▶ To do
Reproduce the full passage on the charity model of disability word for word.

▶ Text under study
The Charity Model

The Charity approach to disability viewed as being in the ‘best interests’ of disabled people but it does not consider disabled people’s experiences and knowledge as necessarily valuable or essential. This approach is about well meaning ‘do-gooders’ acting on our behalf without us. Because we aren’t in control of the process little good, or even harm, is often the result.

In the past decades, people who follow the charity model have not so much tried to define disability as they have tried to redefine it. These attempts to redefine or rebrand disability have largely failed because they have been made by people, while well meaning, who are largely not disabled and who have a negative and paternalistic view of disability.

One example of the rebranding of disability through the charity model is the term handicapped. The word handicapped replaced gimp, crip/crippled, and lame. Handicap is an offensive and unacceptable term as it is derived from a gaming term which means to equal out a disadvantage by, for instance, spotting points or playing with one hand tied behind your back. The word handicap implies an inherent disadvantage that undermines the quality of disabled people’s lives. Handicapped later became differently-abled, which establishes, by definition, what normal is and that we aren’t it.

Similarly, retard was transformed into slow and then to developmentally delayed or developmentally disabled. Again, these terms establish a norm, which is problematic. These terms also embed the concept in them that there is one line of development for people. They imply that people with intellectual disabilities have somehow stalled in their “development” and are fixed at a spot in time where their lives will be forever unfulfilled. They don’t have room for the plethora of meaningful experiences that people with intellectual disabilities undergo.

Challenged is another term adopted by others on our behalf as a way of describing our lives. Where the medical model inserts diagnostic labels that are individualizing and define people’s entire identities, politically correct liberals individualize our oppression by calling us challenged. This label tells us that all obstacles we face are because of our own minds and bodies, not because of social inequities and inaccessibility.

▶ Data extract
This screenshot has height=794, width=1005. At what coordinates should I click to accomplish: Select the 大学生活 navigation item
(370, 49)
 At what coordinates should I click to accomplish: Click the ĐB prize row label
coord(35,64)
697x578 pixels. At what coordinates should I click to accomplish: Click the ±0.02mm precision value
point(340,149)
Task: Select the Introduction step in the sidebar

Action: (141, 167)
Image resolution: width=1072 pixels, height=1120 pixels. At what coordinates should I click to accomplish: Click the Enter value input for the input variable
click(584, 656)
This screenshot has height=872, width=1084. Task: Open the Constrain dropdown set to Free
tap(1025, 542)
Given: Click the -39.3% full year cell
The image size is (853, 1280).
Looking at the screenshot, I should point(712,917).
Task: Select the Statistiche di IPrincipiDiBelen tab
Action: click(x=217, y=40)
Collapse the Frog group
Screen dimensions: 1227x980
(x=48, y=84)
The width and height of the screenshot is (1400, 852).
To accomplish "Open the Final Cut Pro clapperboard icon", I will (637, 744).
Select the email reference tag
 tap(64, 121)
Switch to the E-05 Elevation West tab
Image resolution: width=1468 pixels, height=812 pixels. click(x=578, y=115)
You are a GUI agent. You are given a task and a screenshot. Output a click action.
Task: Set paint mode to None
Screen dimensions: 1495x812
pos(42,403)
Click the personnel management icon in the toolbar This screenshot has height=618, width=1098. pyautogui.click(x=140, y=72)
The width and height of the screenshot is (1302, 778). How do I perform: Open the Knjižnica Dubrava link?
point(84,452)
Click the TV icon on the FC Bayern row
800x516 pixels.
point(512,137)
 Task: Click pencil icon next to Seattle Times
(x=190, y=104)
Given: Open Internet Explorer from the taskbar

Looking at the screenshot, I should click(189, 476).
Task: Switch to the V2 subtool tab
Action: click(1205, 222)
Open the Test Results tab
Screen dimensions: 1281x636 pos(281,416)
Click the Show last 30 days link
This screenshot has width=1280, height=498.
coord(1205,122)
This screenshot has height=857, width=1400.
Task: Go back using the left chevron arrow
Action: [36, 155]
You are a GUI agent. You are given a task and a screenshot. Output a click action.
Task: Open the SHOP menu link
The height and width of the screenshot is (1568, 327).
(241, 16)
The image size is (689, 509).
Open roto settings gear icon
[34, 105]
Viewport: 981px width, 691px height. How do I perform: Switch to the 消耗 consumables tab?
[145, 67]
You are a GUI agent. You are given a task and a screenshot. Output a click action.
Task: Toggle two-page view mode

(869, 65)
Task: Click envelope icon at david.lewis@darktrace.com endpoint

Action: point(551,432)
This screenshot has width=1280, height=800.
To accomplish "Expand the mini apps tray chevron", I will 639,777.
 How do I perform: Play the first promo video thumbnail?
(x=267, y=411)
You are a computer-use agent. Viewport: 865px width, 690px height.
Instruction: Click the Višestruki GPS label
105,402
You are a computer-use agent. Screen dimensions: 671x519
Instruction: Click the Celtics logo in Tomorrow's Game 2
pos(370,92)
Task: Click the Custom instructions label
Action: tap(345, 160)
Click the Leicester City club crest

▶ Worked solution
The Charity Model

The Charity approach to disability viewed as being in the ‘best interests’ of disabled people but it does not consider disabled people’s experiences and knowledge as necessarily valuable or essential. This approach is about well meaning ‘do-gooders’ acting on our behalf without us. Because we aren’t in control of the process little good, or even harm, is often the result.

In the past decades, people who follow the charity model have not so much tried to define disability as they have tried to redefine it. These attempts to redefine or rebrand disability have largely failed because they have been made by people, while well meaning, who are largely not disabled and who have a negative and paternalistic view of disability.

One example of the rebranding of disability through the charity model is the term handicapped. The word handicapped replaced gimp, crip/crippled, and lame. Handicap is an offensive and unacceptable term as it is derived from a gaming term which means to equal out a disadvantage by, for instance, spotting points or playing with one hand tied behind your back. The word handicap implies an inherent disadvantage that undermines the quality of disabled people’s lives. Handicapped later became differently-abled, which establishes, by definition, what normal is and that we aren’t it.

Similarly, retard was transformed into slow and then to developmentally delayed or developmentally disabled. Again, these terms establish a norm, which is problematic. These terms also embed the concept in them that there is one line of development for people. They imply that people with intellectual disabilities have somehow stalled in their “development” and are fixed at a spot in time where their lives will be forever unfulfilled. They don’t have room for the plethora of meaningful experiences that people with intellectual disabilities undergo.

Challenged is another term adopted by others on our behalf as a way of describing our lives. Where the medical model inserts diagnostic labels that are individualizing and define people’s entire identities, politically correct liberals individualize our oppression by calling us challenged. This label tells us that all obstacles we face are because of our own minds and bodies, not because of social inequities and inaccessibility.